* Begin RECORDS FOR PROCESSING *
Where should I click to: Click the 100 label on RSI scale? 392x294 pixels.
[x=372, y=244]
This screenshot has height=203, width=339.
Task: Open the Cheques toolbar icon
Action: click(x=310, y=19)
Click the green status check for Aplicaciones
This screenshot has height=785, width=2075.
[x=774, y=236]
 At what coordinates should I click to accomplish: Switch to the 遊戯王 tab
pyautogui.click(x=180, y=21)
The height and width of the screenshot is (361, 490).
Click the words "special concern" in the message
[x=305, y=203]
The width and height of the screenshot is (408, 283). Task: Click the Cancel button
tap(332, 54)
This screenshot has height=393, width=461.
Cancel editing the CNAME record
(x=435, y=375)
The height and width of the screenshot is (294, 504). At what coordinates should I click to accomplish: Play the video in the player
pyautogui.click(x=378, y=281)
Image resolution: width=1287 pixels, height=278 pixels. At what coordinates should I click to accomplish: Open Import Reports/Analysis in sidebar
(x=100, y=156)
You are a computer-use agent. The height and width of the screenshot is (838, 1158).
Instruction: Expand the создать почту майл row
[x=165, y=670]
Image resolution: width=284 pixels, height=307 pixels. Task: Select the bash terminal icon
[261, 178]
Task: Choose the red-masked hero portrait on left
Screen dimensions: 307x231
* End RECORDS FOR PROCESSING *
▸ WHAT YOU WILL DO
Rewrite the material above with "Cancel" swapped for "Dismiss" everywhere it appears, leaving everything else unchanged.

▸ CORRECT RESPONSE
Where should I click to: Click the 100 label on RSI scale? 392x294 pixels.
[x=372, y=244]
This screenshot has height=203, width=339.
Task: Open the Cheques toolbar icon
Action: click(x=310, y=19)
Click the green status check for Aplicaciones
This screenshot has height=785, width=2075.
[x=774, y=236]
 At what coordinates should I click to accomplish: Switch to the 遊戯王 tab
pyautogui.click(x=180, y=21)
The height and width of the screenshot is (361, 490).
Click the words "special concern" in the message
[x=305, y=203]
The width and height of the screenshot is (408, 283). Task: Click the Dismiss button
tap(332, 54)
This screenshot has height=393, width=461.
Dismiss editing the CNAME record
(x=435, y=375)
The height and width of the screenshot is (294, 504). At what coordinates should I click to accomplish: Play the video in the player
pyautogui.click(x=378, y=281)
Image resolution: width=1287 pixels, height=278 pixels. At what coordinates should I click to accomplish: Open Import Reports/Analysis in sidebar
(x=100, y=156)
You are a computer-use agent. The height and width of the screenshot is (838, 1158).
Instruction: Expand the создать почту майл row
[x=165, y=670]
Image resolution: width=284 pixels, height=307 pixels. Task: Select the bash terminal icon
[261, 178]
Task: Choose the red-masked hero portrait on left
Screen dimensions: 307x231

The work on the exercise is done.